On May 27, 1990, the Hansa Carrier was traveling from South Korea to Seattle when a sudden storm pummeled the freighter and spilled its contents into the Pacific Ocean near the Alaskan peninsula. While the ship survived the squall, all of its cargo flew overboard, including several 40-foot steel containers holding 61,820 Nike sneakers. In the ensuing weeks, months and years, thousands of the shoes littered beaches across the Pacific Northwest.

Now, 30 years later, sculptor Andy Yoder is revisiting the incident known as the “The Great Shoe Spill of 1990” in a new solo exhibition. Even today, a lot of people know about the shoe spill and have a rememberance of it, Yoder says.

Called “Overboard,” the exhibition at the Brattleboro Museum and Art Center in Brattleboro, Vermont, features more than 200 replica Nike Air Jordan 5 athletic shoes created by the sculptor, the same type of sneaker that met its untimely fate in 1990 just as it was being released to consumers by Nike. But instead of working with fabric and thread, Yoder crafts each piece using trash he has foraged around his suburban Washington, D.C. neighborhood. The result is a colorful body of work that adds to the ongoing conversation about environmental protection.
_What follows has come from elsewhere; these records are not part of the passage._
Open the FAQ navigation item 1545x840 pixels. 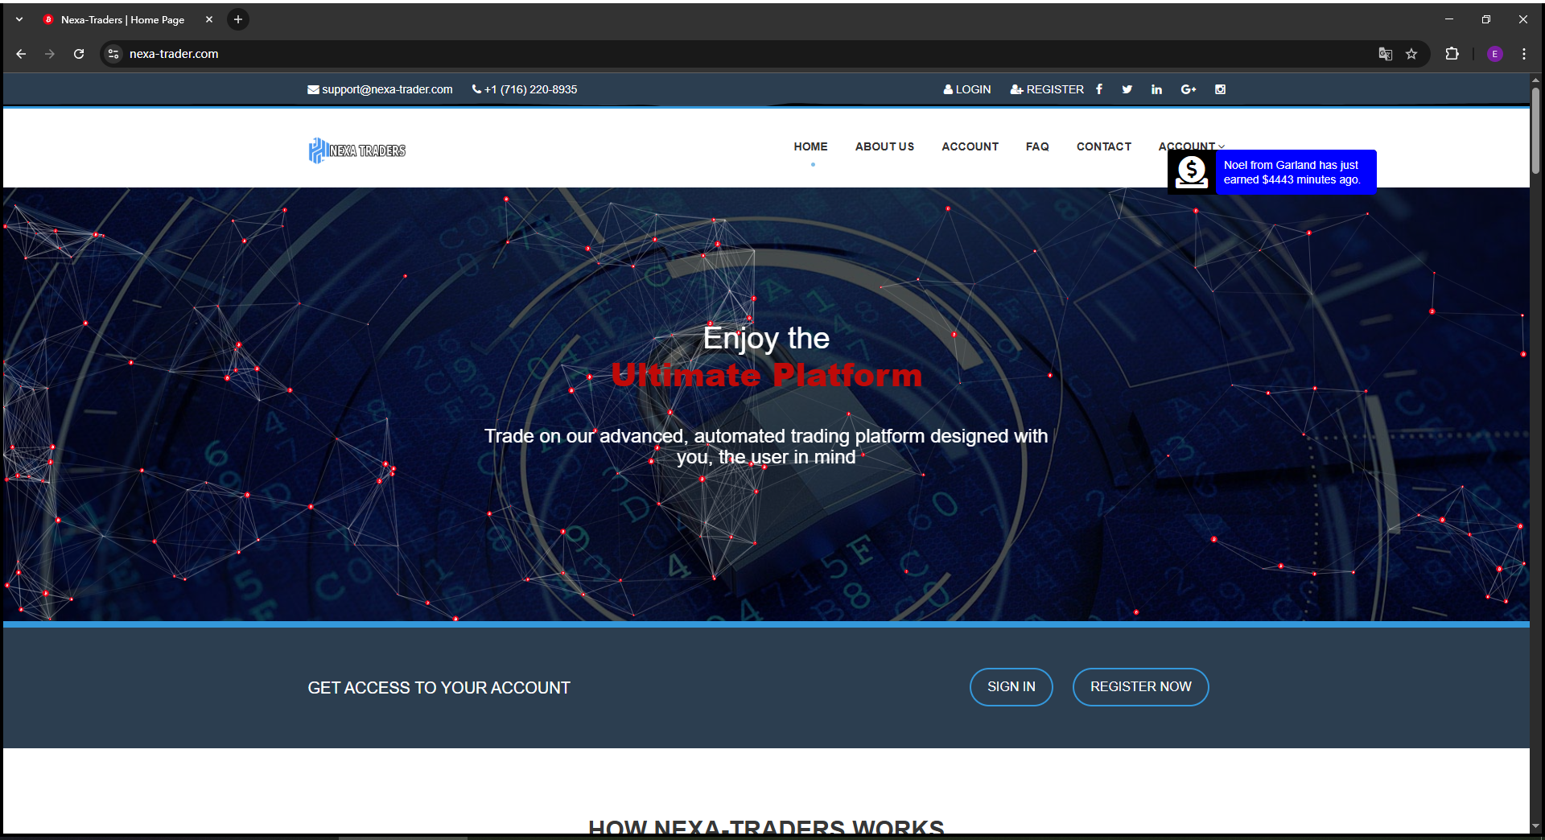pos(1036,146)
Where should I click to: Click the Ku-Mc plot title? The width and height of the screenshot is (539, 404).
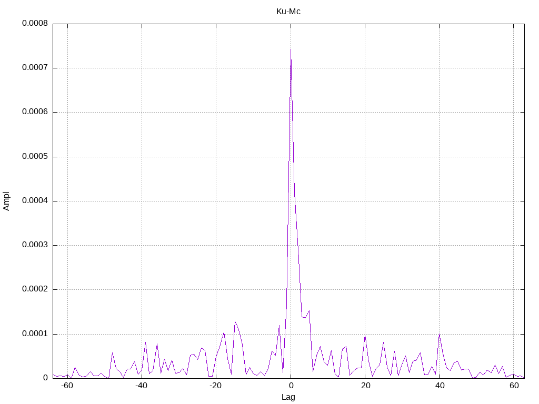pos(288,12)
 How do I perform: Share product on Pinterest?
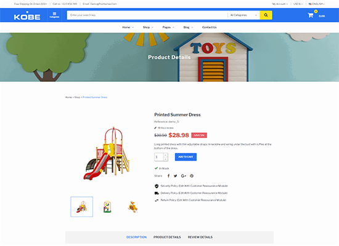tap(192, 176)
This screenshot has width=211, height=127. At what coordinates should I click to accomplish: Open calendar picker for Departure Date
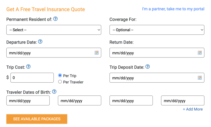[96, 53]
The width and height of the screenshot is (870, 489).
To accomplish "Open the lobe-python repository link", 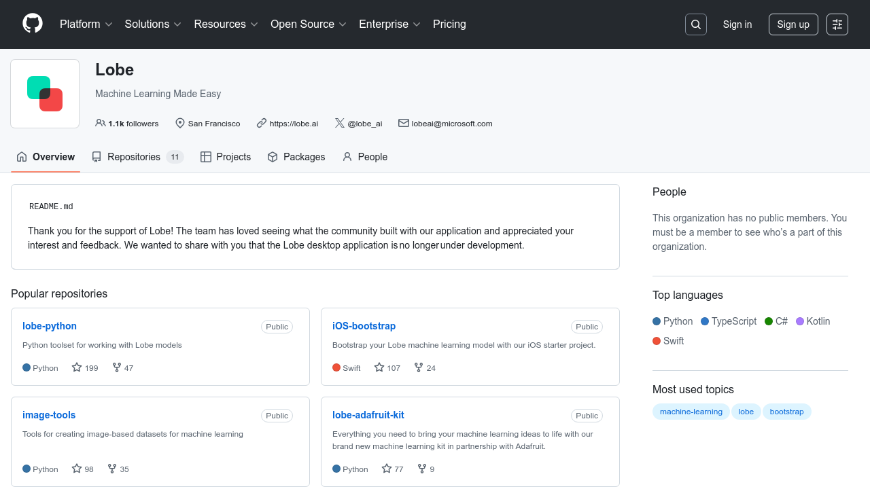I will 50,326.
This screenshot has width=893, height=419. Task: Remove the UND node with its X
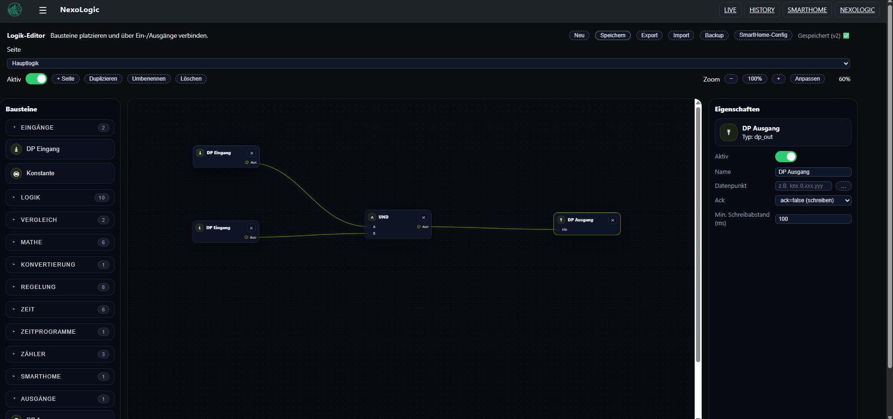(x=423, y=218)
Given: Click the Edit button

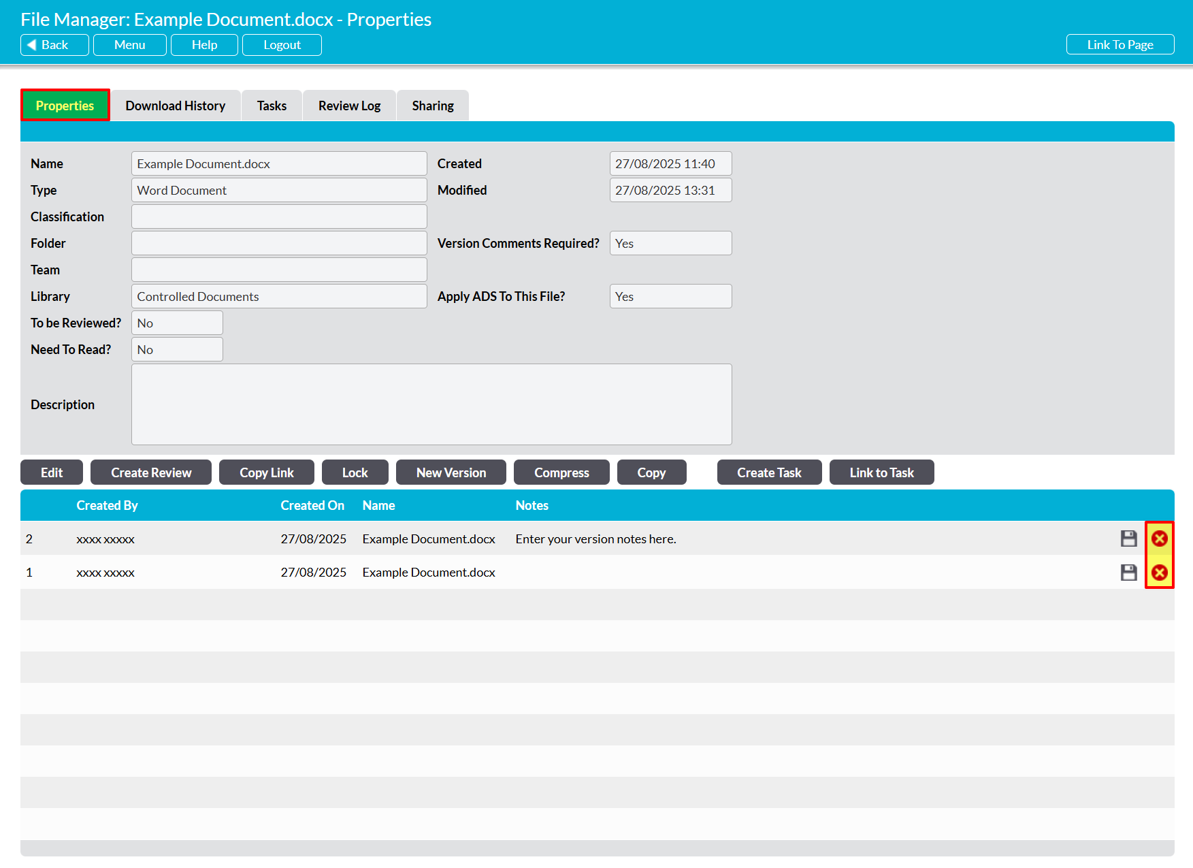Looking at the screenshot, I should click(x=52, y=472).
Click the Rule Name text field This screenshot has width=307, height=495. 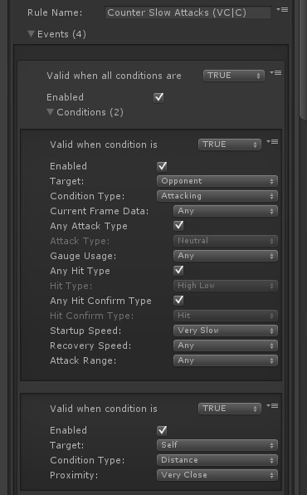tap(188, 12)
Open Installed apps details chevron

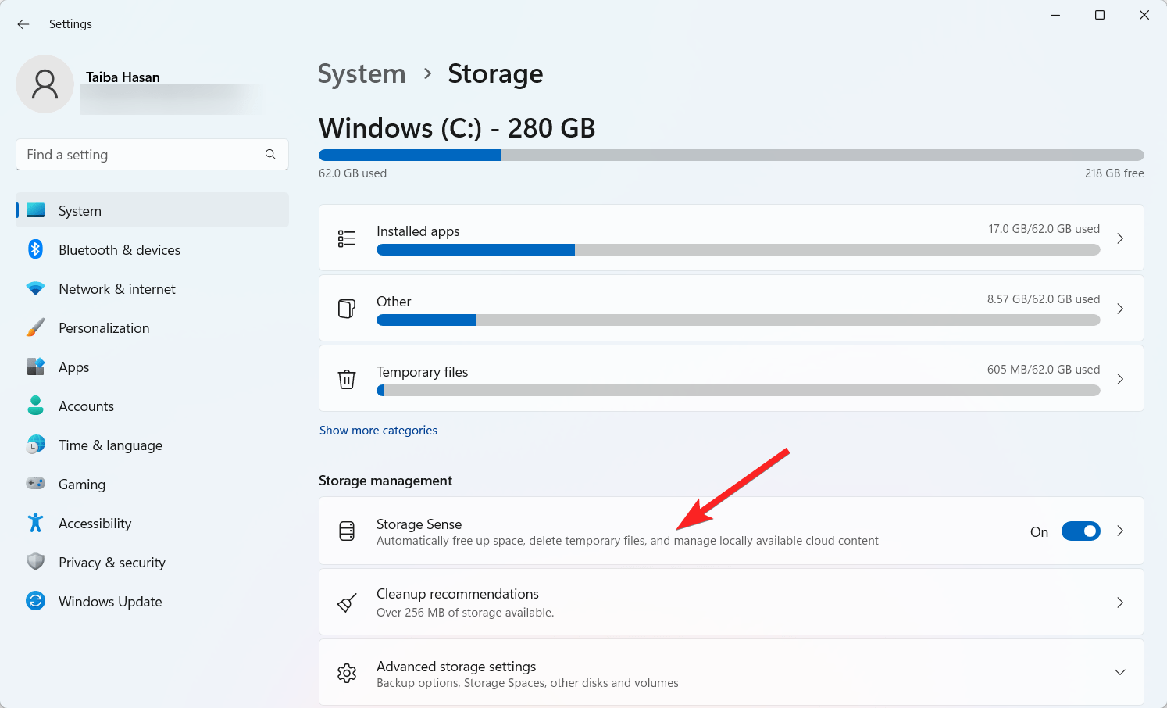click(x=1119, y=238)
“I think we’ve all become numb to the constant drumbeat [about saving the environment],” Yoder says. “It’s so dire and unavoidable, and the message needs to come at us in a different way that’s not too preachy or doomsday, and [this exhibition] is a backdoor way of doing just that. I wanted to look into how consumer culture effects the environment. When we buy something, it’s often manufactured overseas and travels by shipping container.”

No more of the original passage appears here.